(Records from a collection)
==============================

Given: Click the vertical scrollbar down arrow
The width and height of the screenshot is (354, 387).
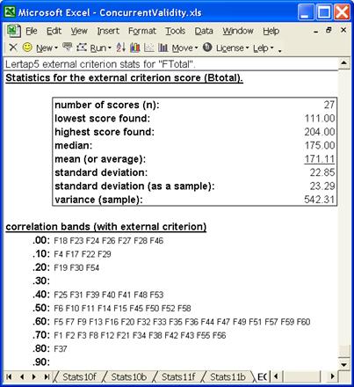Looking at the screenshot, I should [x=344, y=365].
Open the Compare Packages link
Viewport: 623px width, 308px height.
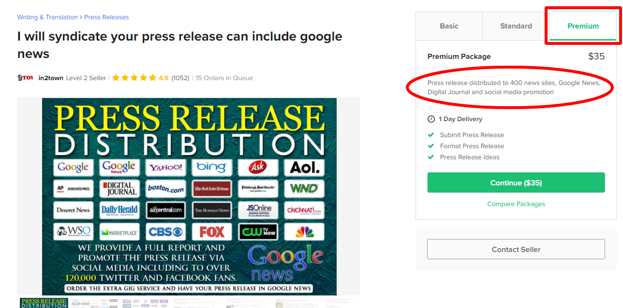pos(516,204)
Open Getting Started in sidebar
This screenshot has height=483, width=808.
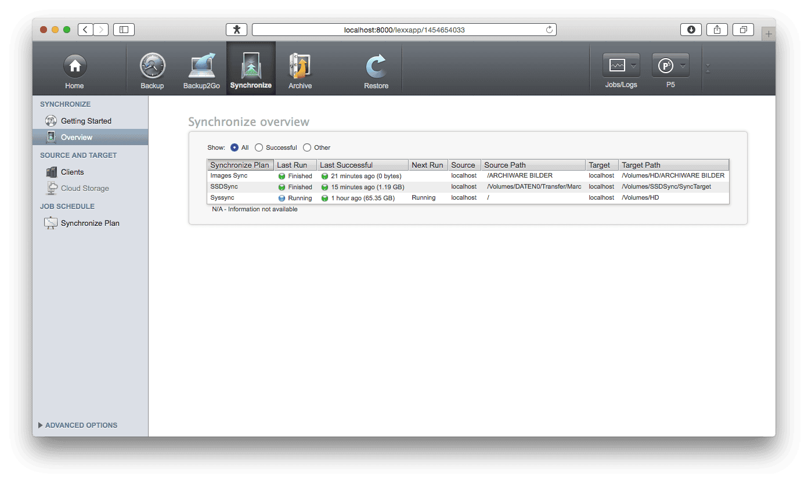pos(86,121)
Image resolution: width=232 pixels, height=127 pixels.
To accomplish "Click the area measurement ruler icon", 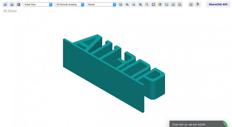I will coord(180,5).
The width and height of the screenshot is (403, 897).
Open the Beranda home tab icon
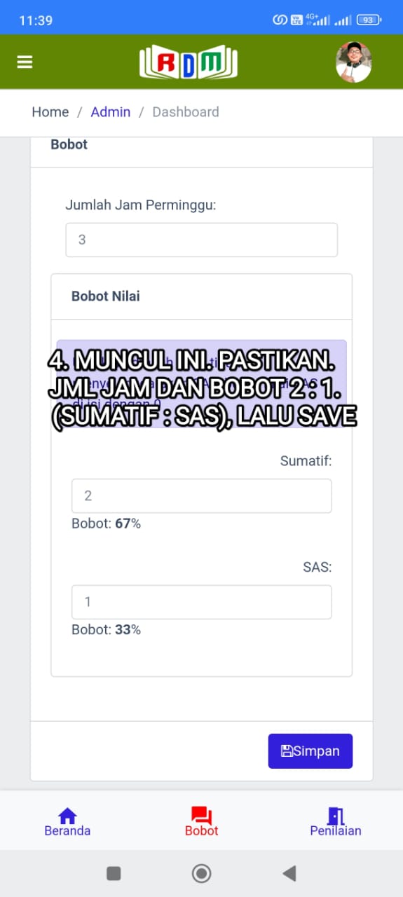point(67,816)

==============================

**PROBLEM TO WORK ON**
Using the data above, return the lines from the one holding "Open the Compare Packages link" through the one holding "Image resolution: width=232" exactly, but not the pictures.

**ANSWER BOX**
Open the Compare Packages link
Viewport: 623px width, 308px height.
pos(516,204)
Open Getting Started in sidebar
This screenshot has height=483, width=808.
pos(86,121)
Image resolution: width=232 pixels, height=127 pixels.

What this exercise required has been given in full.